We, a tiny development organisation, have managed to shift that. That’s a small but important step forward. The next step is for this to become available for public budgets too. It’s time to ask: why should the logic of investment only serve profit? Why not use it for impact?
So yes, states have a hard time making that leap. There are public banks like KfW, development banks – but they provide loans, often large loans, not early-stage start-up financing. And these small businesses often fail because they can’t get that initial financing. That, to me, is the key leverage. It needs to be addressed so that more organisations and states can do this in future.
And if we look at the geopolitical urgency, like the USAID cuts: what role do you see for organisations like yours, for voices like yours, when it comes to sustainable development?
The development aid we’ve known is, in fact, dead. It died about three months ago. The day Donald Trump cut USAID, the world’s largest donor disappeared overnight. The Dutch government halved its budget, and in the UK, development funds were diverted to the military. That’s a massive shock to the system – and completely unacceptable, because lives are at stake. Cutting emergency aid is immoral and unjustifiable.
But emergency aid only accounts for half of development spending. And I believe this shock – which I wouldn’t have wished for – offers an opportunity.
I believe we can say: let’s use the remaining funds entirely for emergency relief. Because when disaster strikes, when war hits – you need to act quickly. But for long-term development, we can do better. Smarter. More sustainable. And that’s where I become an optimist again: let’s use this crisis to reinvent long-term development cooperation. What we’re trying on a small scale could become a model.
There is still commercial capital out there. But often it’s not being used because the first step is missing. You need to de-risk. If we can do that, we can create patient capital, which then attracts others. And then, I believe, we can replace the aid we’ve lost – with a more effective model.
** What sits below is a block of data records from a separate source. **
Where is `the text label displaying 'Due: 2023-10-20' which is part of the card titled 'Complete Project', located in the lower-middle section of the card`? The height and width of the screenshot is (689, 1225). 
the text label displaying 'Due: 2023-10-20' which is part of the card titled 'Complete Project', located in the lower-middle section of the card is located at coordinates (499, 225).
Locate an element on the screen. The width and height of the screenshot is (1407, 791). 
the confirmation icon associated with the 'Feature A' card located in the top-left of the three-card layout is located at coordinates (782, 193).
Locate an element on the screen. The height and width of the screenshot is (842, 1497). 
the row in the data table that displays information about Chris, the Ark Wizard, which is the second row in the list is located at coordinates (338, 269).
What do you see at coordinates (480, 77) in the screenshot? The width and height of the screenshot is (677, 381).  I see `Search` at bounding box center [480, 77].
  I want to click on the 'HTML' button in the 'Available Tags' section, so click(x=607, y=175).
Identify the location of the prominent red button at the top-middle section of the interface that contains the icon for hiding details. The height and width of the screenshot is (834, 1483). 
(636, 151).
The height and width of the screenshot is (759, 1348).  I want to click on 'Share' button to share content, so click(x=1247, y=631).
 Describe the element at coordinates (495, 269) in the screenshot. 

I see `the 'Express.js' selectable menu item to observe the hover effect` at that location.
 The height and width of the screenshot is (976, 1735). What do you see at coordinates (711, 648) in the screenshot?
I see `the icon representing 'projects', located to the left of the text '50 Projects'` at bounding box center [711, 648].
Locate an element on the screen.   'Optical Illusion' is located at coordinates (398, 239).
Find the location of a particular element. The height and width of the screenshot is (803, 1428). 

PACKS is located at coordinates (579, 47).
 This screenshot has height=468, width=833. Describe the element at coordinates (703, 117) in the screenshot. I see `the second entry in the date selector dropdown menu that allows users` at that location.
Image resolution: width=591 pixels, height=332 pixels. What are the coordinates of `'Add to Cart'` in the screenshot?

Personal impact in three steps
Once again, we see the tension between what needs to happen quickly and what requires long-term perspective on fragile topics. You mentioned at the beginning that your career has always been about creating impact, making the world a better place. In your opinion, what’s the first step towards having more personal impact?
I think this comes in three parts: head, heart, and hands.
To create impact, you need a burning heart, a cool head, and steady hands.
The burning heart is: what makes your heart beat faster? What are you passionate about? What gives you energy and purpose? That’s not something you learn from books. It’s in you.
If you have that burning heart, you also need a cool head. I’ve been in this field a long time, and I’ve seen that too much naivety or emotion can actually be harmful. You need a degree of rationality. Ask yourself: “OK, I’ve found a topic I care deeply about – now, what does my brain say? What tools are effective? And how can I keep the clear-headedness to admit when things aren’t working?” Then you learn, you improve. That’s the second piece of advice: rationality.
And third – I may have already mentioned this with impatience – is: steady hands. You need to do it. There’s that saying: “While the smart ones are still discussing, the dumb ones have taken the castle.” Success is less about how good the idea is, and more about how well it’s executed. You need to take action. Sometimes you just have to try. In start-up lingo, we say: “Make a little, sell a little, learn a lot.” And if it fails, you try again – better. That’s how impact happens.
It’s not the most specific advice, but I hope it speaks to anyone who wants to make a difference. Because we all have heads, hearts, and hands. We just need to bring them together.